## WHAT IS REQUIRED
Searching the material below, find each line that includes the word "Review", and copy it.

## RECORDS FOR THE TASK

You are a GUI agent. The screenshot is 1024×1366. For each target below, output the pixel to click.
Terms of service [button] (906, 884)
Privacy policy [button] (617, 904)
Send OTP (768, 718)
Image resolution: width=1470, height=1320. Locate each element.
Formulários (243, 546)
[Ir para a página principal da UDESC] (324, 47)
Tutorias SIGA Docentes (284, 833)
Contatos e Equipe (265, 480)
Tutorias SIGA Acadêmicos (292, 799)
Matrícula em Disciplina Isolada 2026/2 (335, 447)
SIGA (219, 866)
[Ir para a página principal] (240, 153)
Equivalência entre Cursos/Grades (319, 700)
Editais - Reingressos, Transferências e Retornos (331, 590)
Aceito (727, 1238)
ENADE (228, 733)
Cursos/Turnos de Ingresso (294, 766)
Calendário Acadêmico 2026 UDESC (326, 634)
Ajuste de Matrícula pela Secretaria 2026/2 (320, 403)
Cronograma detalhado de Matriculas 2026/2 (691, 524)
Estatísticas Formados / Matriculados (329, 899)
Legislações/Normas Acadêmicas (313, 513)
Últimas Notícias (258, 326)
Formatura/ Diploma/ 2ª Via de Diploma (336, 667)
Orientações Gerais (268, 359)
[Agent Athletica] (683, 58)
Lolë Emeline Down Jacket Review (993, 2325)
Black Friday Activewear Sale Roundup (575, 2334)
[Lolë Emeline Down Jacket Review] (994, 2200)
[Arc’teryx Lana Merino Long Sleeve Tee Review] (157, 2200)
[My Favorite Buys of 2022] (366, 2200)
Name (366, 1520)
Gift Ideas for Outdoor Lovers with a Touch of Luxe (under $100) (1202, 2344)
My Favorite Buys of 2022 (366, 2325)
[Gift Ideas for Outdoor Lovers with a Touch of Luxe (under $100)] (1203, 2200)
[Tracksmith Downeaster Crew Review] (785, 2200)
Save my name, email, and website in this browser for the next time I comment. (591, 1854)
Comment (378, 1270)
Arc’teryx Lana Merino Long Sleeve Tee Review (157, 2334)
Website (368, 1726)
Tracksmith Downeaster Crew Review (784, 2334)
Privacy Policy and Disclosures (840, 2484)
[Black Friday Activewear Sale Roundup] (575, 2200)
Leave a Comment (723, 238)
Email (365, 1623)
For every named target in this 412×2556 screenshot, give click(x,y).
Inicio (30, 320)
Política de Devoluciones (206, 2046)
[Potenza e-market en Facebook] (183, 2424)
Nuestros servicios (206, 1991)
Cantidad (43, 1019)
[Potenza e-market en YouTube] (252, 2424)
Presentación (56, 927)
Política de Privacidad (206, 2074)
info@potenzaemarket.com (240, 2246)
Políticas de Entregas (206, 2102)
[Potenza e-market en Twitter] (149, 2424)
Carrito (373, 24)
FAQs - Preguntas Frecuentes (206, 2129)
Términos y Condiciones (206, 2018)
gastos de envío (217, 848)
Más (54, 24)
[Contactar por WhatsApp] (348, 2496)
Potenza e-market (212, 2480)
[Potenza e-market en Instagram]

## EXPECTED ANSWER
Lolë Emeline Down Jacket Review (993, 2325)
[Lolë Emeline Down Jacket Review] (994, 2200)
[Arc’teryx Lana Merino Long Sleeve Tee Review] (157, 2200)
[Tracksmith Downeaster Crew Review] (785, 2200)
Arc’teryx Lana Merino Long Sleeve Tee Review (157, 2334)
Tracksmith Downeaster Crew Review (784, 2334)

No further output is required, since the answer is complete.